I want to speak about unbeatable Eva, a 10-year-old constituent of mine. I have been involved and in contact with her since she was diagnosed with DIPG in January. As we have heard, this is an inoperable brain tumour, inside the brain stem, and the prognosis is a life expectancy of less than 12 months. Today, it is 11 months and seven days since Eva was diagnosed with that horrendous tumour. The global pandemic has been particularly cruel to Eva and her family. Not only was there no suitable treatment for Eva in the UK, but she was unable to fly to the United States to receive experimental treatment. The cruel hand of covid stopped Eva travelling to Europe to receive life-prolonging pharmaceutical treatment. Think for one minute about the agony faced by a parent knowing that treatment is available and could prolong their child’s life, but being powerless to do anything about it. How cruel is it that, in any other year, Eva might have received that treatment? Covid took that chance from her.

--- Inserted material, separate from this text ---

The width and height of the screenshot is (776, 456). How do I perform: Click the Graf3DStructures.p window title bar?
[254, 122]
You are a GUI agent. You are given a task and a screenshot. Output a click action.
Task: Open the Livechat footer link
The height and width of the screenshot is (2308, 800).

The benefit of these debates is that they show the strength of feeling on a topic. Petitions allow the public to influence what we, as parliamentarians, discuss. Eva and her family should be proud of how much awareness they have raised nationally for this cause. DIPG has been talked about by many Ministers and the Health Secretary. Eva’s name has been mentioned by the Prime Minister in the Chamber, and her plight was highlighted on “Children in Need” and across the news channels. Wrexham has rallied around this little brave girl, and her parents have privately raised more than £310,000 to fund her treatment. I am here today for Eva, and I hope, Mr Mundell, that you deem it appropriate for me to read out a statement from her father, Paul.

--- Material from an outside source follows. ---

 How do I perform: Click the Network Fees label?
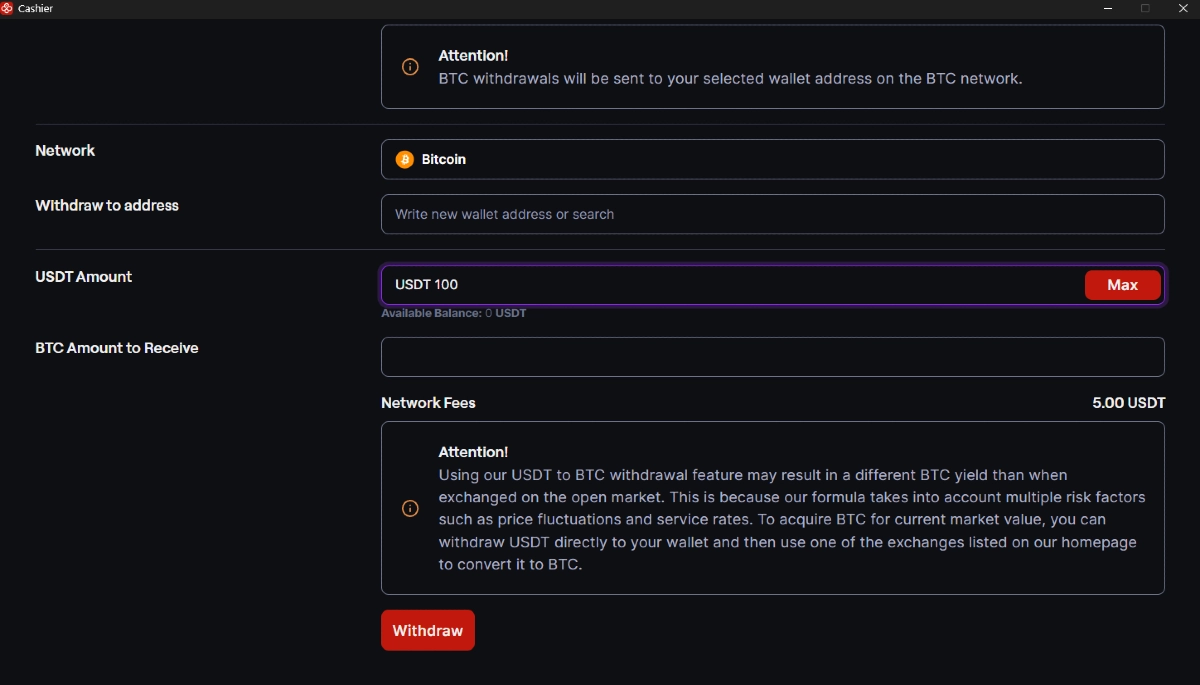point(428,403)

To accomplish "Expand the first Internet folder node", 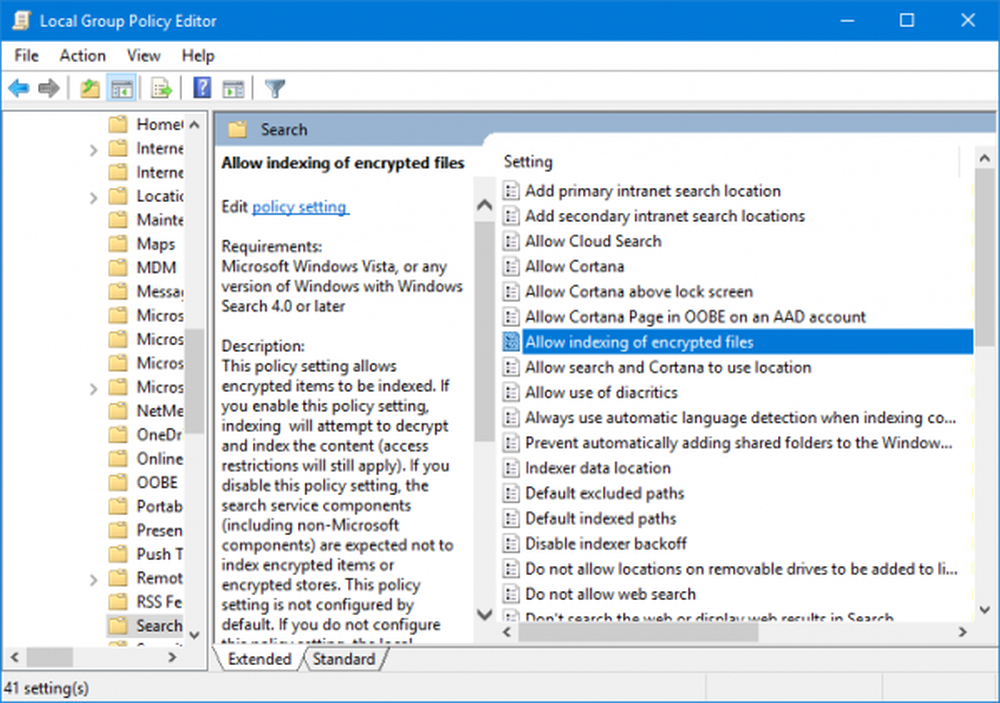I will click(93, 149).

We are here to advocate and fight for our constituents; that is our job. However, what really matters is how our constituents interpret the situation they find themselves in—life through their heartbroken eyes, facing tragedy day by day. Paul has asked me to read this out: “60 years ago, Neil Armstrong lost his daughter to DIPG. On the 1st of January this year, when we received Eva’s diagnosis, her treatment plan was the same as it was all those years ago. The lack of progress is solely down to one thing—funding. In a week where the UK Government approved a covid vaccine, having spent in excess of £6 billion on research and development, it is hard to feel anything other than anger. If some of that money had been spent on the cure for this horrific form of cancer, imagine how many parents would have been spared the conversation we had with doctors in January, and more importantly, imagine how many children would have been able to live full and happy lives, as every child should. All cancer is devastating, but the facts about DIPG and the devastation it causes parents, siblings, grandparents, friends and family make it the very worst of the worst, and more must be done where it can.”
Eva’s treatment journey has at every twist and turn been thwarted due to inaccessibility, cost, lack of understanding and research, different healthcare regimes between England and Wales, and covid-19 restrictions. This brave little girl with a beautiful smile has the arms of Wrexham wrapped around her.
Further research in this field is required. Existing DIPG treatments available around the world are not available here. However, we have the desire in this country to fund research on this childhood cancer, as this petition proves. We have the talent in this country to undertake that task, and we have the best—the unique—national health service, free at the point of delivery. We cannot let children lose their childhoods, cut short due to funding and research issues. Let us hope that this debate starts a reassessment of how we look at children’s cancer going forward.